(c) Karen Belita
Team Neighborhood Change
Last Updated 9/7/2016

NOTEBOOK: Wrangling for CBSA-CITY-STATE

To create a table that has the CBSA code for City and State abbreviation that belongs to that MSA that.
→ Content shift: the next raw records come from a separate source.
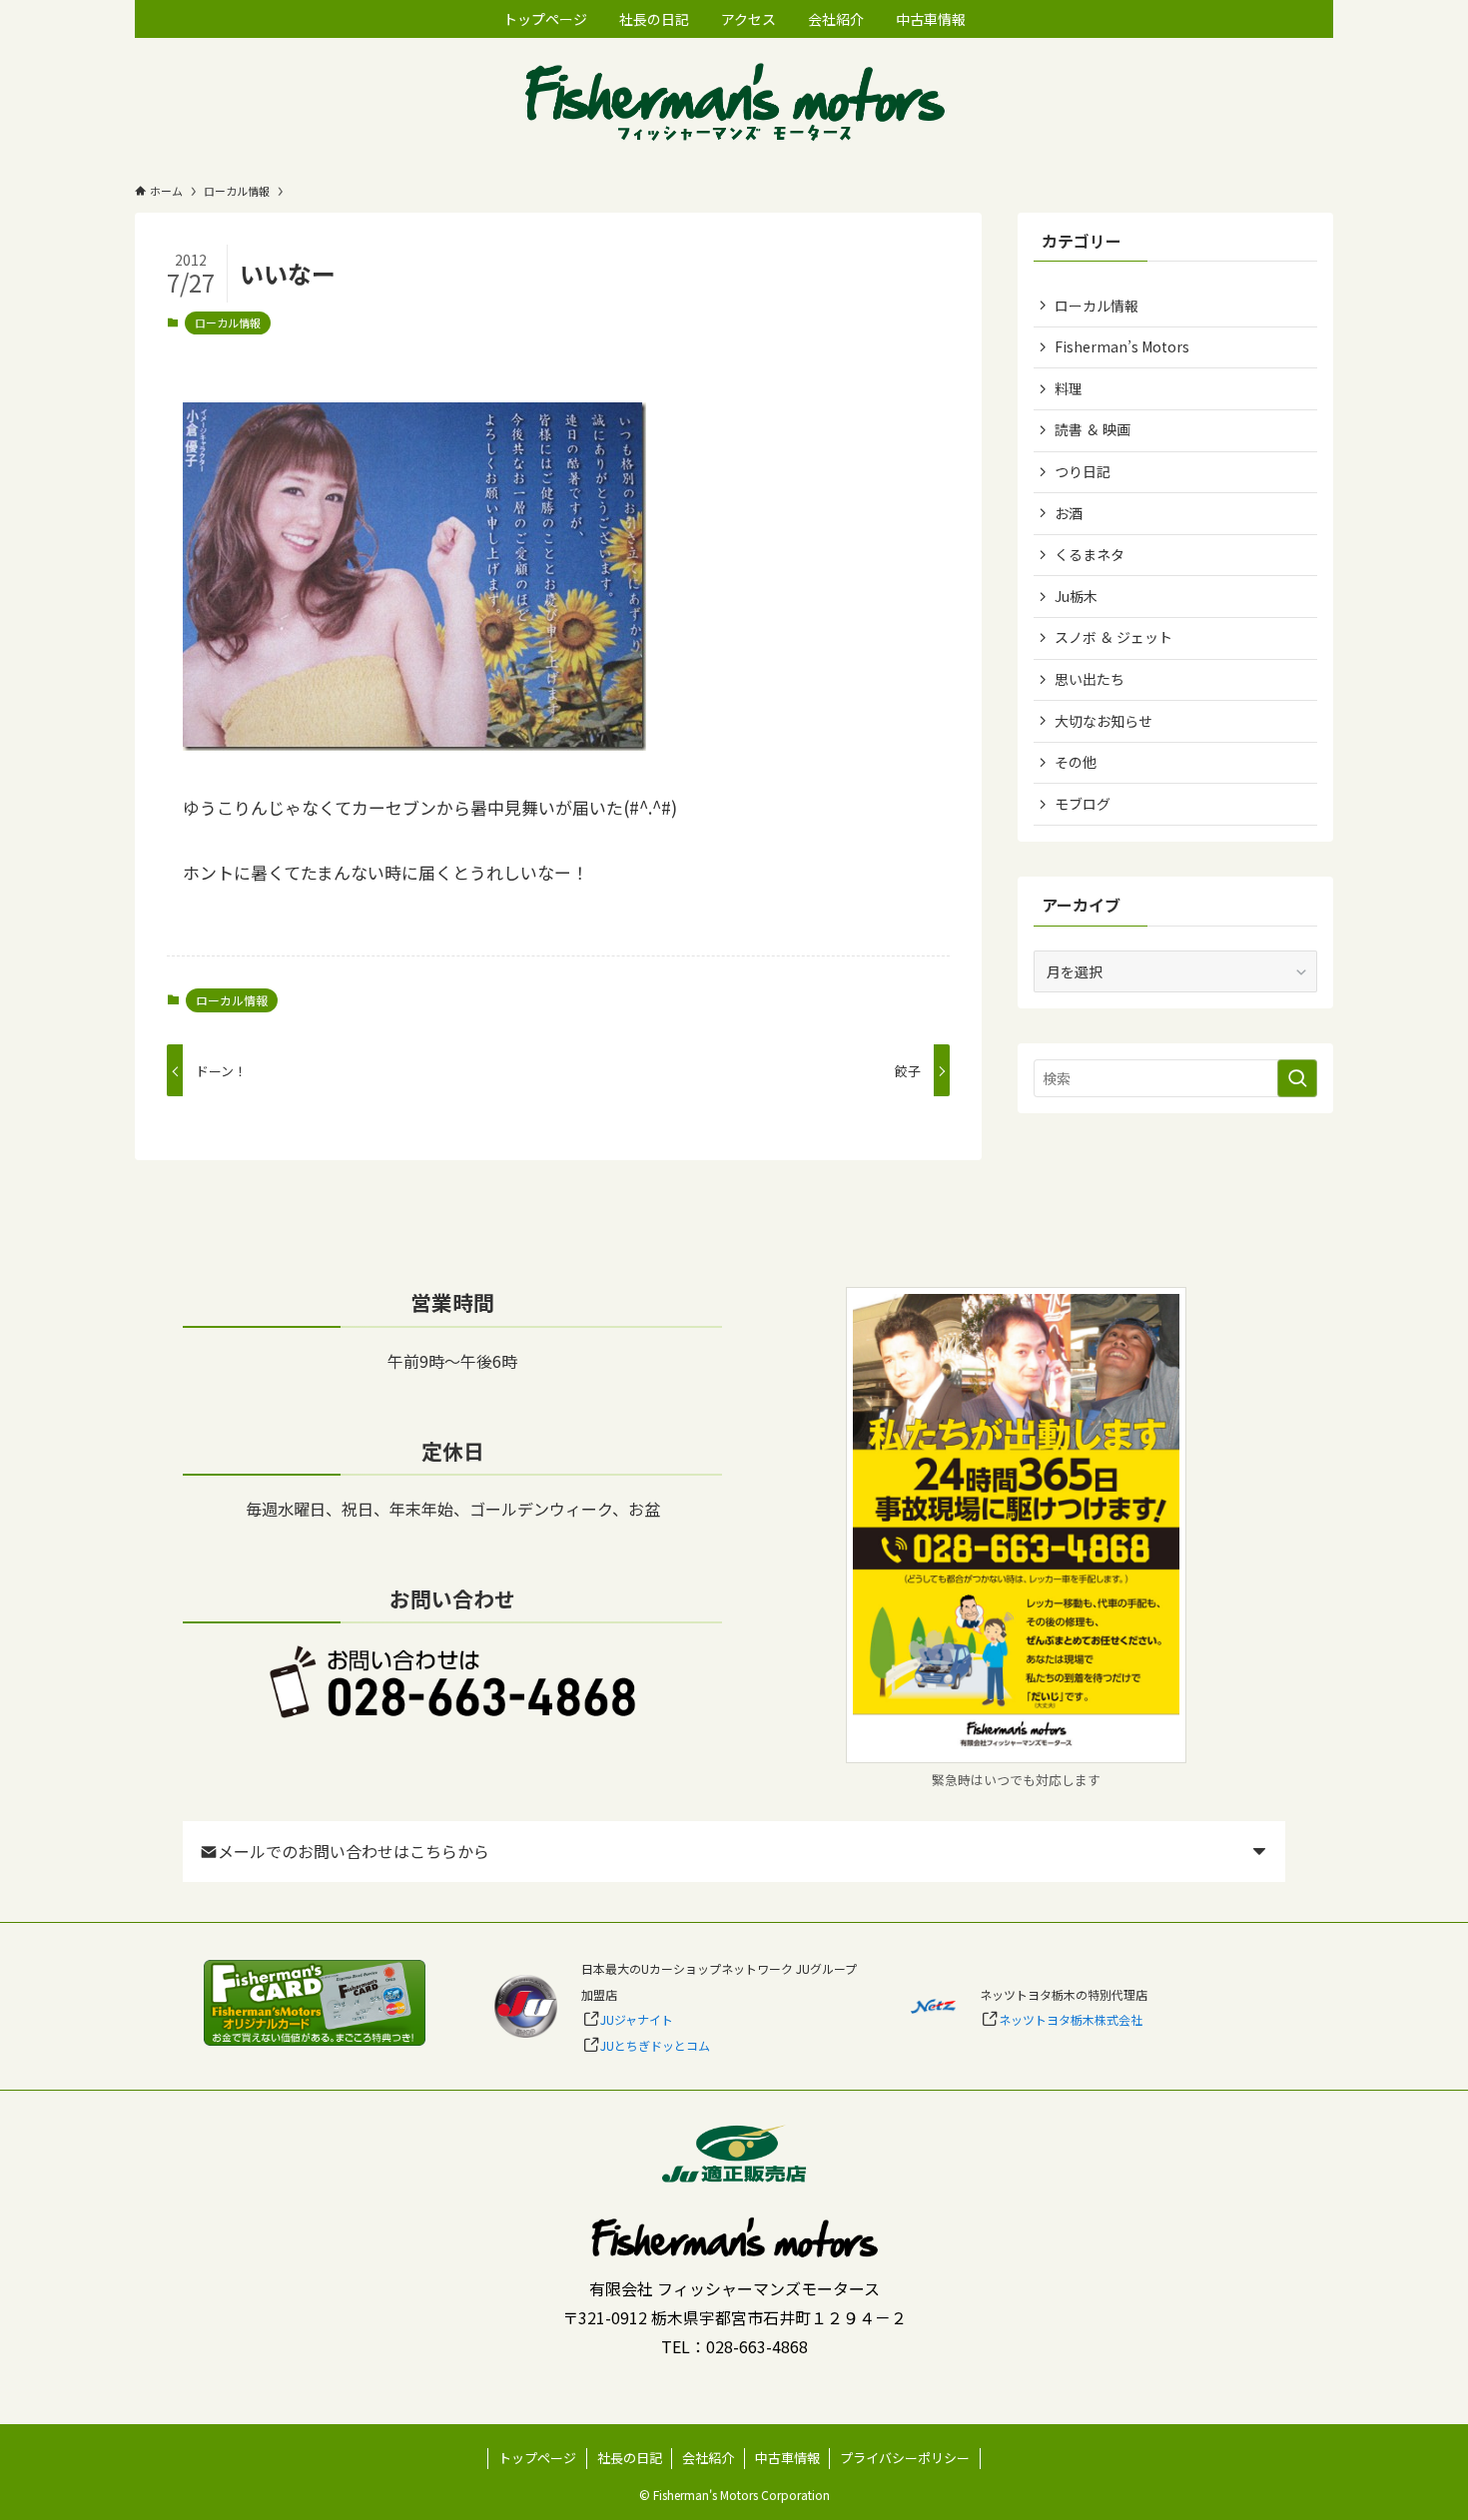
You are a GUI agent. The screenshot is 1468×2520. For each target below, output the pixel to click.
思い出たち (1089, 679)
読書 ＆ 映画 (1092, 429)
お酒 (1069, 513)
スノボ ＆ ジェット (1113, 637)
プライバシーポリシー (905, 2457)
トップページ (537, 2457)
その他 (1076, 762)
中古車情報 (787, 2457)
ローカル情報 (228, 322)
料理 (1069, 388)
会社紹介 (708, 2457)
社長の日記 (629, 2457)
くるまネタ (1089, 554)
MSA = Metropolitan Statistical Area

OUTPUT

CBSA-CITY_STATE.csv --- for ing_wr_walkscore and ing_wr_FTA

DEPENDENCIES

  • MSA_principal.xls
  • MSA_STATE.xls

In [6]:
import os
import requests
import pandas as pd
import csv
import urllib2
import openpyxl
import csv
import xlrd
import numpy as np

WRANGLING

Part 1

  • Read xls file into csv and read csv into variable 'df'
  • Relabel columns
  • Drop unnecessary columns to create variable 'df_ABB'
  • 'df_ABB' contains CBSA code of the MSA, title for that CBSA, principal city that MSA and the State it belongs in State FIPS format

In [8]:
xls_file = os.path.join(os.getcwd(), 'MSA_principal.xls')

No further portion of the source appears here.